Benchmark Results on Intel(R) Xeon(R) CPU X7560  @ 2.27GHz with 32 Cores

The data science community has also recognized the benefits of just-in-time compilation and developed its own frameworks, such as Numba and Jax, which allow to write JIT compiling code in a NumPy-like fashion. Both frameworks manage significant speedup and reduce execution time by an order of magnitude. Still, neither framework manages to reach the same performance as LingoDB with Jax taking almost twice as long.

Additionally, we also consider PyTorch. While it is designed for deep learning, the underlying operations are the same as in our haversine computation. However it shows that PyTorch is optimized for GPU rather than CPU as its performance lacks behind other competitors and only manages to beat NumPy.

Since vectorization and JIT compilation are orthogonal concepts, they can be combined. Since we are not aware of a functional library that supports both, we include a handwritten, multi-threaded C++ program to show the attainable runtime performance. The program was compiled with g++ and O3 to enable all optimization passes (including vectorization).

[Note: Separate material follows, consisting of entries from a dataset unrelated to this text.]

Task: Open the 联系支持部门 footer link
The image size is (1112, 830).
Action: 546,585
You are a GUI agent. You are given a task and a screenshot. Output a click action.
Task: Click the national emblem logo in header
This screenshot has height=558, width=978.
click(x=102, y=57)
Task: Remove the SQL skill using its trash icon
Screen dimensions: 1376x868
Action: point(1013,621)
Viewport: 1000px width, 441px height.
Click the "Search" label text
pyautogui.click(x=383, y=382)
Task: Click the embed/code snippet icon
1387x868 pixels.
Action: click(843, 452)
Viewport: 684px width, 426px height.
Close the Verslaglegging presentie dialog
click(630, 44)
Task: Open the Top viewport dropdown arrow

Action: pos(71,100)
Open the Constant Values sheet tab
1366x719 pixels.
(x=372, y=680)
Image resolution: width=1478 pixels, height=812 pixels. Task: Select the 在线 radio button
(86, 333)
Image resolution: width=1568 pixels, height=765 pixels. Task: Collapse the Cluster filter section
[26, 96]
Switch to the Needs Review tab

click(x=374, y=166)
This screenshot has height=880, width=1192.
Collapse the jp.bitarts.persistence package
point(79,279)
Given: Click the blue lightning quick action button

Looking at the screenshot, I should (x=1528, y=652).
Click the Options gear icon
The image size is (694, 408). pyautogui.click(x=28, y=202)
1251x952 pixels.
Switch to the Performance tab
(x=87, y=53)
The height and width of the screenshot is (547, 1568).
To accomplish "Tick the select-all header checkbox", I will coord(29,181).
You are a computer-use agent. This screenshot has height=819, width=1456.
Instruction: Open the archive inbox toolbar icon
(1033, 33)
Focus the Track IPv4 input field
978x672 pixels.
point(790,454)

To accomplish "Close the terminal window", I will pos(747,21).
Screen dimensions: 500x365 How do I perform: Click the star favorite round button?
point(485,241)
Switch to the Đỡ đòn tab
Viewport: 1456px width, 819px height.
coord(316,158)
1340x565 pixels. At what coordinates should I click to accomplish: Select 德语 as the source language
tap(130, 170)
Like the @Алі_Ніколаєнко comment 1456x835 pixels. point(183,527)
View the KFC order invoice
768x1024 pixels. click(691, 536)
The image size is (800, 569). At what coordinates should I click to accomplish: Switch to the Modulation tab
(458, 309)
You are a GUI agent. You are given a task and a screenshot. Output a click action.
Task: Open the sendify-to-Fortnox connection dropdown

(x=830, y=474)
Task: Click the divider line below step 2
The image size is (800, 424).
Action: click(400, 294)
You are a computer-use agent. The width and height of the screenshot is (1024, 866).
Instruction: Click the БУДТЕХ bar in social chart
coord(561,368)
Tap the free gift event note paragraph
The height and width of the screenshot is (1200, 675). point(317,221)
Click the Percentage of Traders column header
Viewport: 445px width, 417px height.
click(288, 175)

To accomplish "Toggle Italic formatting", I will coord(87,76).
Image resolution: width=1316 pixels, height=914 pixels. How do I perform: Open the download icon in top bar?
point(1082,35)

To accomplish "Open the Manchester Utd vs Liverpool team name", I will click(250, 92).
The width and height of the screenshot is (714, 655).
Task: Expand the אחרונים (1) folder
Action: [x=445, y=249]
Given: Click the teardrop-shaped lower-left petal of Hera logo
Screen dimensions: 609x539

Indeed all considered frameworks have room for improvement as the runtime of the specialized C++ program is around 3 times faster than LingoDB. Note that the displayed time for the handwritten C++ program does not include compile time while JIT compilation times are included.

Conclusion

The results of the benchmark clearly show the importance of just-in-time compilation for modern data analytics workloads since all the top-performing competitors use this approach. Due to the complexity of implementing code generation, there is an interest in using a common runtime to encapsulate much of the complexity for multiple libraries/use cases. LingoDB could be used for this purpose and supports cross-optimizations with other domains by building on the MLIR framework. LingoDB as a database has the additional advantage of controlling the data, eliminating costly data format conversions, and allowing for reduction of the amount of data transferred between processes by directly executing computations (and possibly filtering based on the results) in the database.